O filme, a transição e os atestados de óbito

Por Samarone Lima

“Ainda estou aqui”, filme dirigido pelo cineasta Walter Moreira Salles, que conta a história da prisão e desaparecimento do ex-deputado Rubens Paiva, em 1971, e o impacto em uma família de classe média, no Rio de Janeiro, durante a ditadura, chegou a 2,5 milhões de espectadores, em um mês.

O filme mostra o impacto da violência política, e a luta de Eunice Paiva, sua esposa, por verdade e justiça. No momento inicial, movida pelo desafio da sobrevivência, pela sobrevivência, com cinco filhos, Eunice tem que decidir tudo, e não esmorecer, psiquicamente.

A repercussão do filme, além das indicações a prêmios internacionais, como Oscar e Globo, provoca um sentimento catártico. O país vê, no cinema, o que o pacto político conservador, nos últimos anos da ditadura, produziu: a transição do poder dos militares para os civis aconteceu sem justiça, memória ou reparação.

Somente 25 anos depois do desaparecimento do seu marido, Eunice Paiva conseguiu o atestado de óbito.

Sem o corpo, sem um documento que comprovasse sua morte, ela não consegue movimentar a conta bancária do marido, nem receber o seguro de vida. A toque de caixa, vende o valioso terreno da família, para não faltar comida em casa e pagar o salário da empregada. Um momento impactante, para os filhos, é quando são informados que a charmosa casa onde moram, à beira da praia, no Leblon, Rio de Janeiro, foi alugada, e teriam que se mudar, em poucos dias, para o apartamento da família, em São Paulo.
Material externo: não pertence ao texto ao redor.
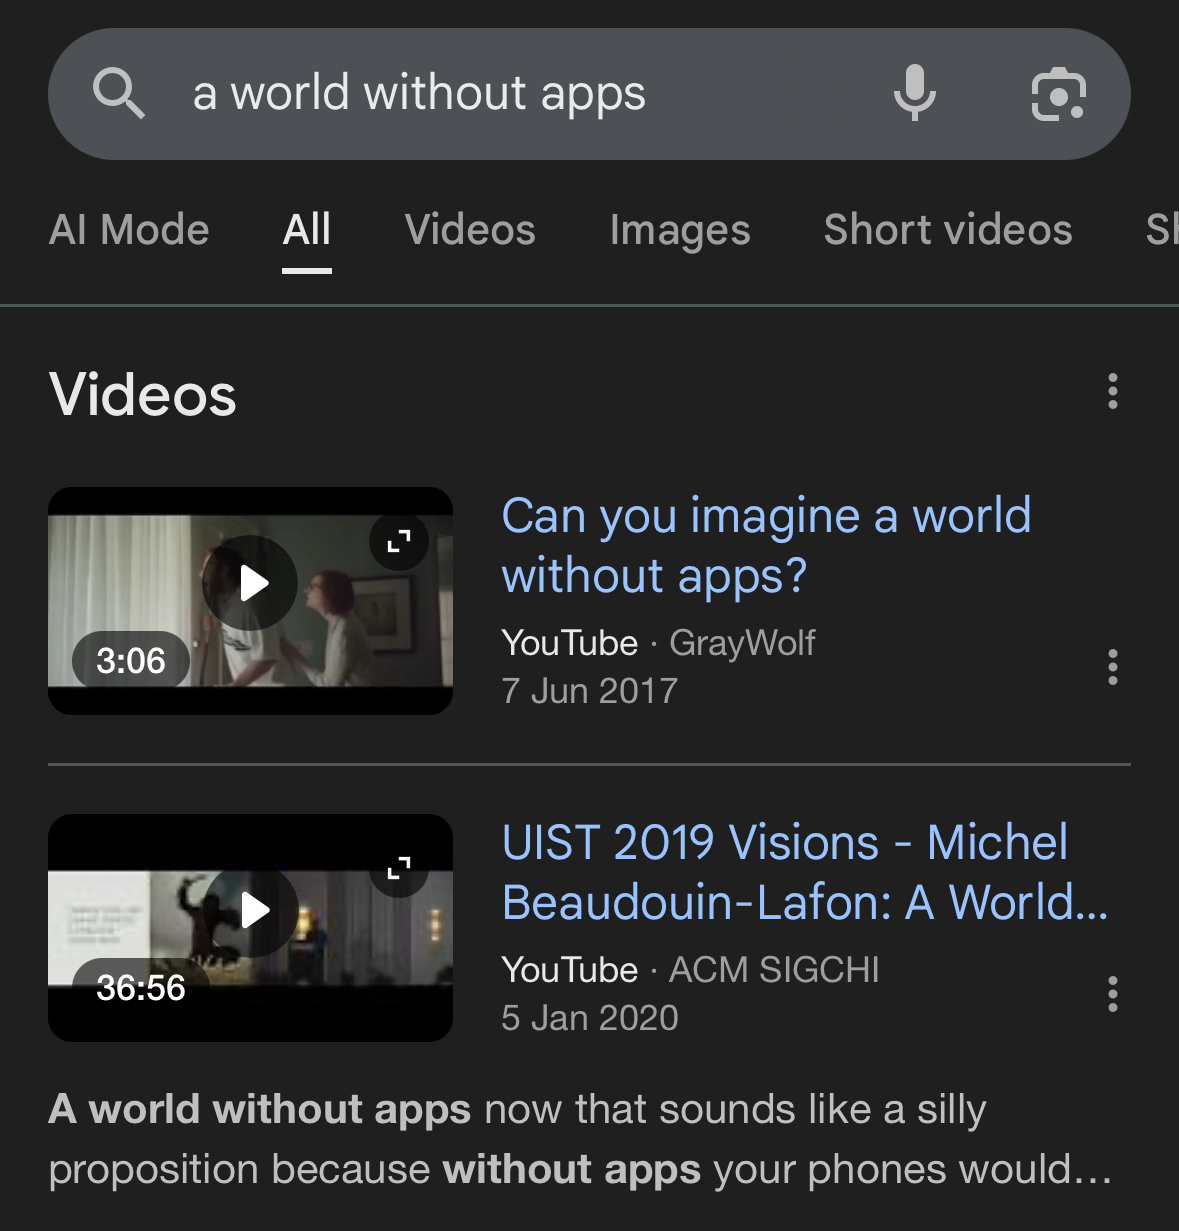Tap the transcript snippet below the UIST video
Screen dimensions: 1179x1231
tap(580, 1140)
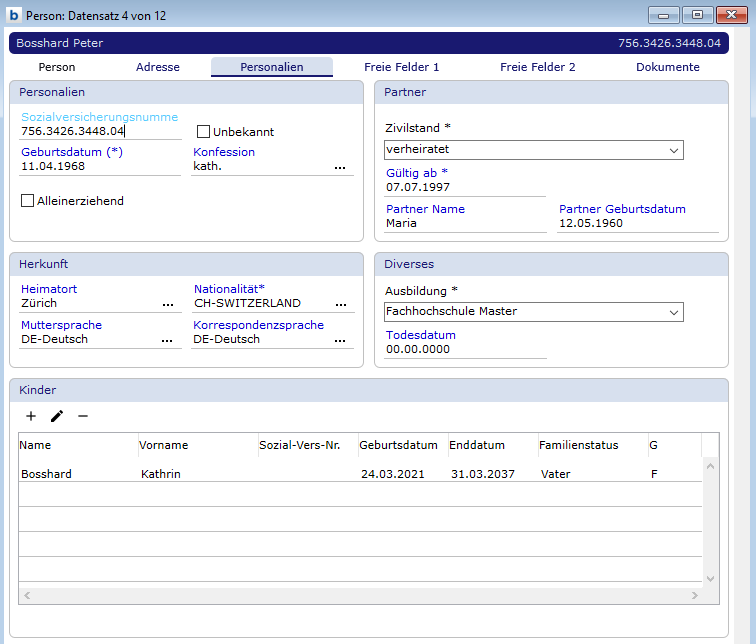Click the Familienstatus column header
This screenshot has height=644, width=756.
coord(578,445)
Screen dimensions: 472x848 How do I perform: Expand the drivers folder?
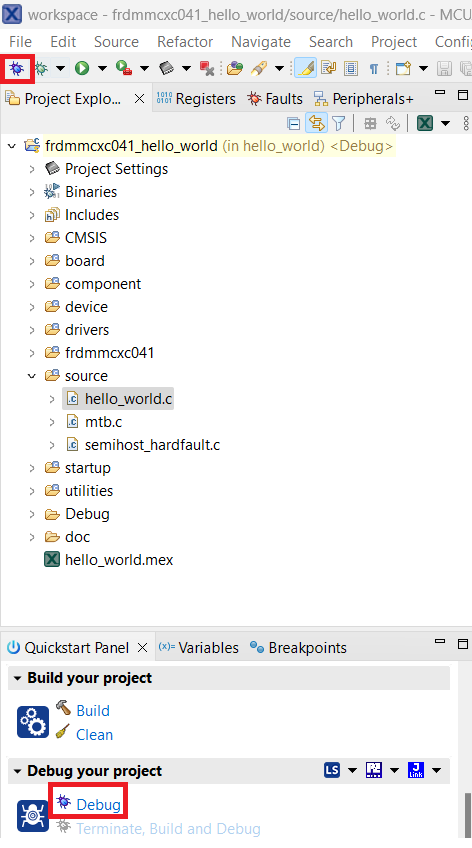32,330
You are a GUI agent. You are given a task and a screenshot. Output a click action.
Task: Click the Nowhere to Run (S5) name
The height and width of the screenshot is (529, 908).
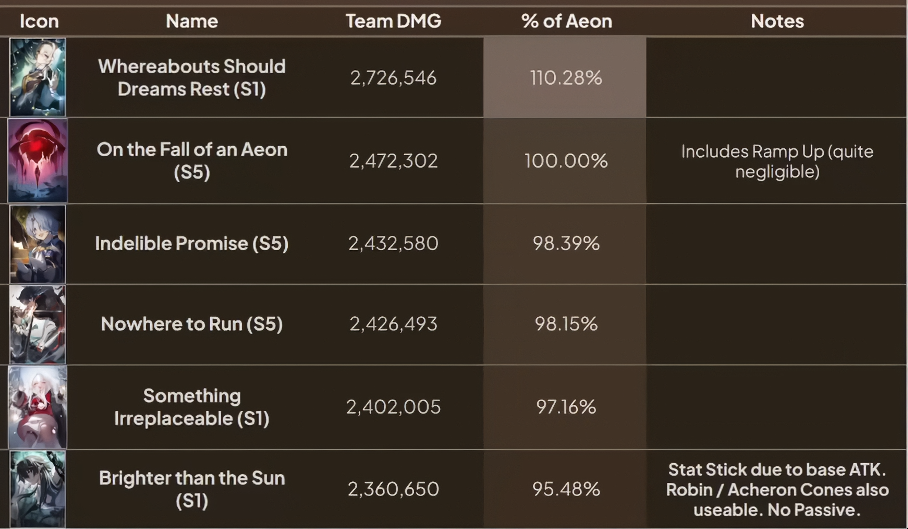pos(192,324)
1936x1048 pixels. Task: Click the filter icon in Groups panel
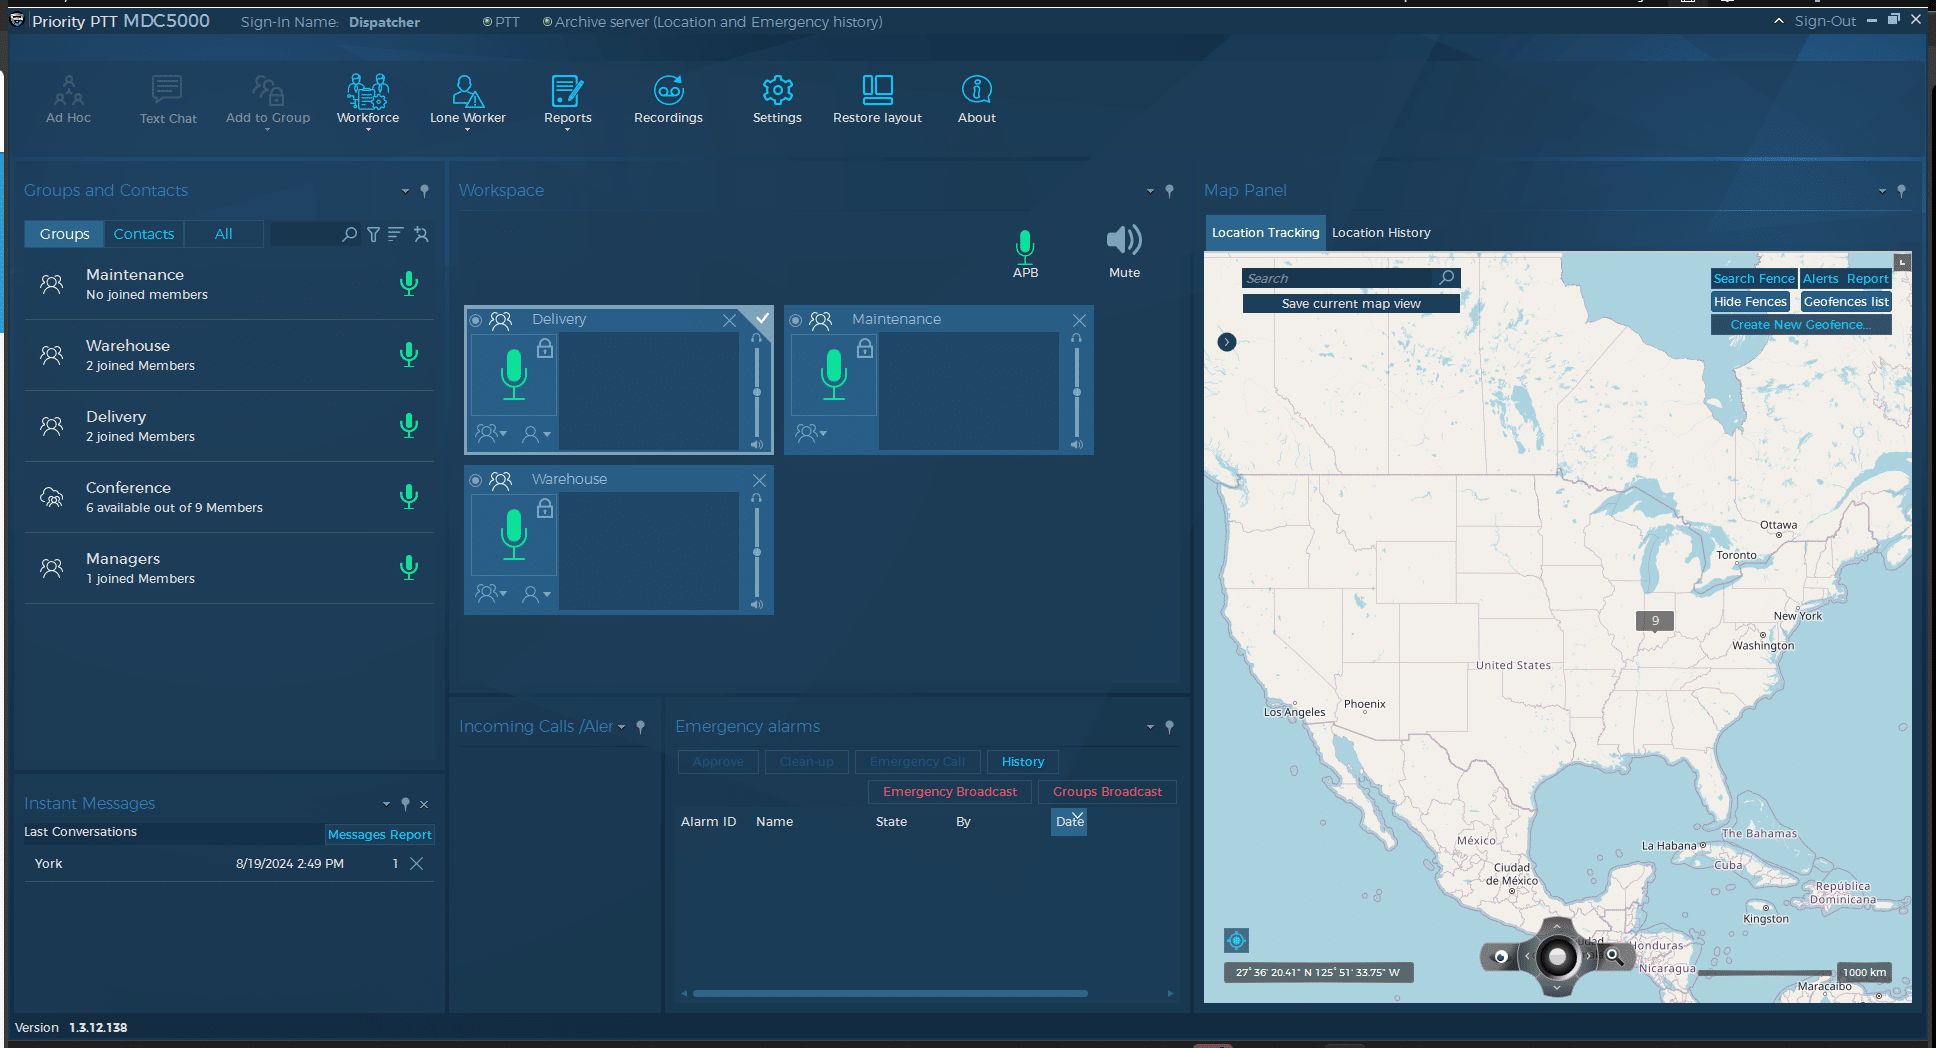(x=373, y=234)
É uma das cenas mais comoventes do filme, baseado no livro homônimo de Marcelo Rubens Paiva, que tinha 11 anos, quando seu pai foi levado de casa. A casa vai sendo desmontada, cada filho vai chorando ou engolindo seu choro, deixando os amigos para trás, a escola, o bairro, as memórias, a vida que teriam naquele lugar.

Reconhecimento tardio

Somente há três dias, o Conselho Nacional de Justiça (CNJ) regulamentou a questão dos atestados para os desaparecidos, durante a ditadura. Uma luta que começou em pleno regime militar, e não foi amparada pela Lei da Anistia, de 29 de agosto de 1979.

“Os desaparecidos não tinham Atestado de Óbito, tinham ‘Atestado de Ausência’, e ninguém aceitou isso”, lembra Diva Soares Santana, diretora do Grupo Tortura Nunca Mais da Bahia, conselheira da Comissão Especial Sobre Mortos e Desaparecidos Políticos e familiar de desaparecidos políticos, que teve a irmã, Dinaelza Santana Coqueiro, desaparecida na Guerrilha do Araguaia, em 1974.
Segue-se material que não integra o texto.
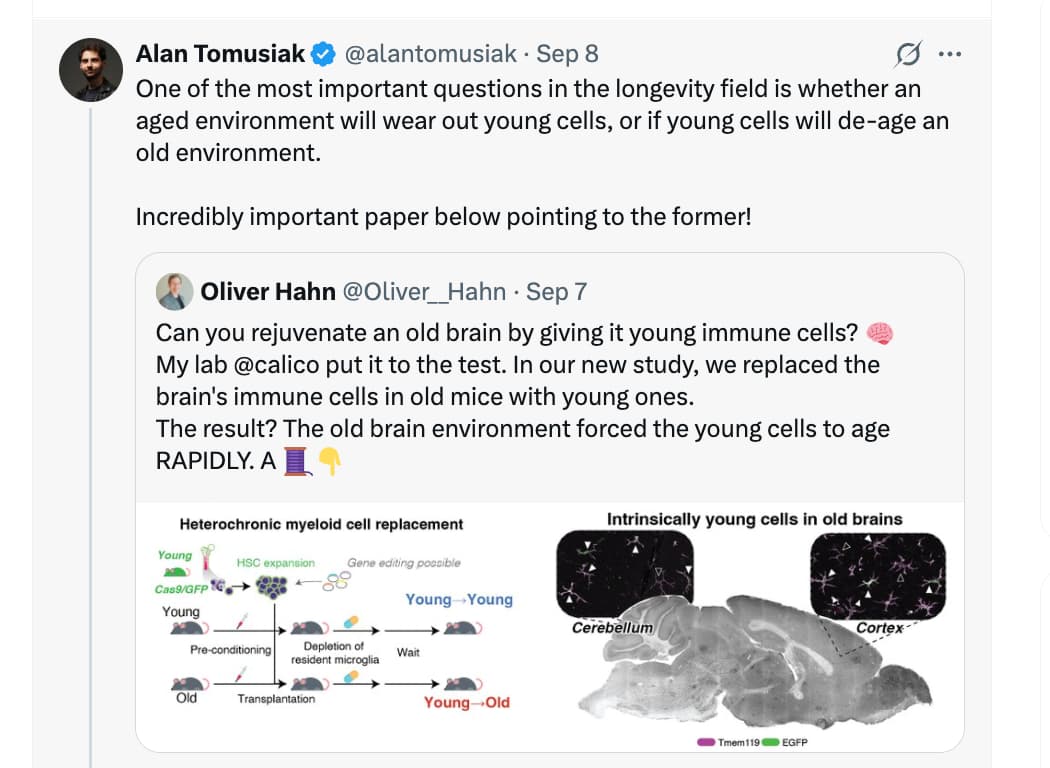Click Oliver Hahn's small profile avatar
1050x768 pixels.
click(174, 291)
Em 1995, no governo Fernando Henrique Cardoso, foi sancionada a Lei 9140, que obrigava os cartórios fornecerem atestados de óbito.

Como tem acontecido, ao longo dos anos, a identificação dos crimes cometidos pela ditadura tinha subterfúgios. No espaço para causa mortis, o cartório teria que colocar “de acordo com a Lei 9140/95”. No espaço para o local de desaparecimento, o texto seria o mesmo: “de acordo com a Lei 9140/95”.

A presidente da Comissão Especial de Mortos e Desaparecidos Políticos, procuradora da República Eugênia Gonzaga, que vinha lutando para a mudança no do documento, lembrou que o texto “sempre foi muito ofensivo”, porque “resolvia problemas burocráticos, mas não reparava, não dizia a verdade”.

Com a decisão do CNJ, o texto do documento terá uma reparação histórica. Na causa mortis, vai constar a informação “de morte não natural, violenta, causada pelo Estado a desaparecido no contexto da perseguição sistemática à população identificada como dissidente política no regime ditatorial instaurado em 1964”.

“É um acerto de contas legítimo com o passado”, afirmou o presidente do CNJ, ministro Luís Roberto Barroso.

“É uma conquista, depois de tantos anos, conseguir um atestado desse, mas falta muita coisa”, lembra Diva.